Re: [PATCH nft 0/6] rework dependency removal (v2)

[Pablo Neira Ayuso]

On Wed, Feb 14, 2018 at 04:22:23PM +0100, Pablo Neira Ayuso wrote:
> Hi,
> 
> This patchset aims to address what Florian reported time ago [1]. This
> is skipping removal of protocol key payload expressions at network base
> for the netdev, bridge and inet.
> 
> It would better to annotate all redundant expressions and add a later
> stage, where we can do smarter simplifications by looking globally at
> what we have, instead of just looking at current protocol key expression
> and last one that we have annotated in the context structure to perform
> removals.
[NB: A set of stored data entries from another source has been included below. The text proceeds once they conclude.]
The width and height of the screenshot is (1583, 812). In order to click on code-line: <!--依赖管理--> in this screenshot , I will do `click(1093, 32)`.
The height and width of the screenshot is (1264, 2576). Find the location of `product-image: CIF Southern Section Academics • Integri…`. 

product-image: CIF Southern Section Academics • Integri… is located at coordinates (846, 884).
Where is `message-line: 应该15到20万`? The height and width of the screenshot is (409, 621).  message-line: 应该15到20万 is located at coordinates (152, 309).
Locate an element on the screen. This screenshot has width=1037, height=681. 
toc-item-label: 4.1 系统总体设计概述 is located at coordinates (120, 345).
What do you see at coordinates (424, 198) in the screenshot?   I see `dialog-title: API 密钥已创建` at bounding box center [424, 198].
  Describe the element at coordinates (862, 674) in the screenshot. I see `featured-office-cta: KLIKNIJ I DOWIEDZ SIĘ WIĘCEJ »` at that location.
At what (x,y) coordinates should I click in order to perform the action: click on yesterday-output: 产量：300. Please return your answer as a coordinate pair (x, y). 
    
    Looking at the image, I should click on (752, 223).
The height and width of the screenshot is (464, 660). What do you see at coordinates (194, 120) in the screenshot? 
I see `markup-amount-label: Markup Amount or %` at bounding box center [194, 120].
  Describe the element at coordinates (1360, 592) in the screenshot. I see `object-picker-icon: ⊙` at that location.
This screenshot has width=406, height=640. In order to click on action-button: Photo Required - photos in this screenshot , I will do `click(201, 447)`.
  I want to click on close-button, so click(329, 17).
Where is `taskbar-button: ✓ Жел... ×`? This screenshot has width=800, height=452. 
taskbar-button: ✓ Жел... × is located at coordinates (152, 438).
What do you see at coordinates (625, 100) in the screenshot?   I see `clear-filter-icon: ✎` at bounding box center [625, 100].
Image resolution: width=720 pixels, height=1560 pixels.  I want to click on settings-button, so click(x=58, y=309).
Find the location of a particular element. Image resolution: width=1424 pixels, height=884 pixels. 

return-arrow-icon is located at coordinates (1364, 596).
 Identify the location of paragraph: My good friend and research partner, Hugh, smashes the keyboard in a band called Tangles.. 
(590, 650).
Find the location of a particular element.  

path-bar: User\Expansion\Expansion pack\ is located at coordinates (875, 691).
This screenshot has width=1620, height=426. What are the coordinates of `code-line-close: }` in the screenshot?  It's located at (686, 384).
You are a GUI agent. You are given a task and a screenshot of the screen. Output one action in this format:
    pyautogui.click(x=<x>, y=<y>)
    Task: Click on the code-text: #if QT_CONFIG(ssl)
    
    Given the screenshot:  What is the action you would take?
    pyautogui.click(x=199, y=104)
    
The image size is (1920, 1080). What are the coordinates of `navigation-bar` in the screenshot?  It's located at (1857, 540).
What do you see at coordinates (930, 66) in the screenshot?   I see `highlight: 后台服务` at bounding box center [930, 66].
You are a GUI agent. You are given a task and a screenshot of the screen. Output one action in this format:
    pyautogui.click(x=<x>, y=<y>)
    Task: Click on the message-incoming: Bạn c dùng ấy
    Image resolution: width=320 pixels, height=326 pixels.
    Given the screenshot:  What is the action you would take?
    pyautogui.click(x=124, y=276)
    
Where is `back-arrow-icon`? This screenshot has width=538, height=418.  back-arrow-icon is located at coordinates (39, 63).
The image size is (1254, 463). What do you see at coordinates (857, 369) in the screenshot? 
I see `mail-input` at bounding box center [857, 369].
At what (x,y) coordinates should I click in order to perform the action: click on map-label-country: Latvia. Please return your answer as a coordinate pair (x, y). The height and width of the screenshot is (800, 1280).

But I would prefer to have a fix now upstream then look at
> this larger rework later on since it would require to review a bit of
> the postprocess code.
> 
> The initial 4 patches in this batch are just cleanup/preparation patches
> for patches 5/6 and 6/6.
> 
> There is still a few warning in the tests/py/ infrastructure, some of
> them I think need to be fixed, and at least one can remain there to
> remind us that we can do better.

I'm going to push out this so we start giving it some testing.